The Shriram group, which is now said to do business of about Rs 6,000 crore in commercial vehicle financing, has four companies headquartered in the four major metros overseeing the commercial vehicle lending business. The business operates through 53 divisions spread across 179 locations throughout India.

Of the four companies, Shriram Investments, Shriram Transport Finance and Shriram City Union are listed, while Shriram Overseas Finance is not. The unlisted firm is, however, the largest in size. Shriram City Union, which is listed only on the Bombay Stock Exchange, is the smallest and none of the institutional investors has picked up stake in this company. It is possible that the four firms will be merged.

Financial twins

Among the listed firms, institutional investors have picked up stake in Shriram Investments and Shriram Transport Finance at identical prices, which is not a coincidence. Both these firms are almost financial twins — in terms of scale of operations, profitability and other financial parameters such as book value, earnings per share and even market price. Both the firms also own windmills, generating revenue of about Rs 3 crore through sale of electricity.

Shriram Investments' net worth is about Rs 212 crore and that of Shriram Transport Finance about Rs 215 crore. The lending portfolio of both the companies was a tad lower than Rs 1,000 crore at end-March 2004. Lending under portfolio management is roughly about 40 per cent of the total advances. Both these firms reported substantial growth in business and profits in the year ended March 2004. The proportion of bad loans to advances is about 0.5 per cent.

In the first nine months of the present financial year, the momentum in business growth has been sustained. The net interest income rose 24 per cent and earnings 20 per cent. The per share earnings has remained almost stagnant due to the expansion in equity following preferential allotments to Reliance Capital, UTI Bank and Shriram Chits (owned by the promoter group).
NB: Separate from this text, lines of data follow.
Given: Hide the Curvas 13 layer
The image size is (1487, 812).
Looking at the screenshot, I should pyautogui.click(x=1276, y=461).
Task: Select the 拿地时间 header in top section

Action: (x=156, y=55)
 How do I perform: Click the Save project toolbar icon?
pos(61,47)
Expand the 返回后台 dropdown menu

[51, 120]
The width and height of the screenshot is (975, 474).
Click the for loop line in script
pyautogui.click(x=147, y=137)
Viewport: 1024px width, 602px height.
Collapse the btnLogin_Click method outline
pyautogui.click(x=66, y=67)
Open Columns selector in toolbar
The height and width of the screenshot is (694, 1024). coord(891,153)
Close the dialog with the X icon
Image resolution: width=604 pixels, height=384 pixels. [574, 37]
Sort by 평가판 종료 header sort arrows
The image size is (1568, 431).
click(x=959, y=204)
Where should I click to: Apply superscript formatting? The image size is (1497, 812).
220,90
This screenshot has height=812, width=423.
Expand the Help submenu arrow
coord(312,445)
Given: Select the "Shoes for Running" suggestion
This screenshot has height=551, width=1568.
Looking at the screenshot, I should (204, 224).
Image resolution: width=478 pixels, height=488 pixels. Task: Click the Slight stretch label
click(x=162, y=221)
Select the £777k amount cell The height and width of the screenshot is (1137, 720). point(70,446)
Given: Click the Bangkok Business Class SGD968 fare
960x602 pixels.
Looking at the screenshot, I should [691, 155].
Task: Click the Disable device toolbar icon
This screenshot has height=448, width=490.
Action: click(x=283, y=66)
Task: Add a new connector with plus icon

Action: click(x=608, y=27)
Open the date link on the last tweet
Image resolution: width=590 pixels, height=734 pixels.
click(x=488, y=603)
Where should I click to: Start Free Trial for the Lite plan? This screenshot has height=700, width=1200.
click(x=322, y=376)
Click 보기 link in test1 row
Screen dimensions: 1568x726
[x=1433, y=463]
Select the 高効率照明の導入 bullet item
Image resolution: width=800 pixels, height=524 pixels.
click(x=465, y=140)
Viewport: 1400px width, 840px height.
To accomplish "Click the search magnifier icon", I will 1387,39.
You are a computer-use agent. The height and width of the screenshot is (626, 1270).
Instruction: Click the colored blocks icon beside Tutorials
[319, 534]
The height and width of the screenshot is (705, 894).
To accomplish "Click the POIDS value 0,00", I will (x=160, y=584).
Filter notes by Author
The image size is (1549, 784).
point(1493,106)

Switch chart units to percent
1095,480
The per share earnings for the year-ended March 2005 may even dip below that of last year due to the 25 per cent expansion in equity, as ChrysCapital has entered as a major stakeholder.

Value buy

Based on the expanded equity capital and the profits for the period ended December 2004, the price-to-earnings multiple for both firms work out to about five. The dividend yield of more than 5 per cent is also attractive. The return on net worth of the firms, which was in excess of 30 per cent in the year-ended March 2004, is another attractive factor.

If the firm earns 25 per cent on its present net worth, that is just in excess of Rs 200 crore, the earnings per share would grow by about 25 per cent even on the expanded equity base.

The risk involved is higher compared to that of a bank, which would have a diversified lending profile. The opportunities for growth in the case of commercial vehicle financing are, however, encouraging.

The sustained recovery in industrial growth, the investments in roads and the need for replacement of ageing trucks point to a few years of robust growth in the demand for commercial vehicle. Banks and other financial institutions are gearing to lend actively to this sector. The outlook for earnings growth is promising.

Beyond a few years, however, the business model of the group would come under renewed scrutiny. If the network and expertise of banks improve and the ability of NBFCs such as Shriram group to access cheaper sources of credit is affected, then survival would come under a cloud.

These issues enhance the risks and investors need to keep a watch on business and regulatory developments. Now, there are several positives in favour of these two companies and investors can buy into the stock.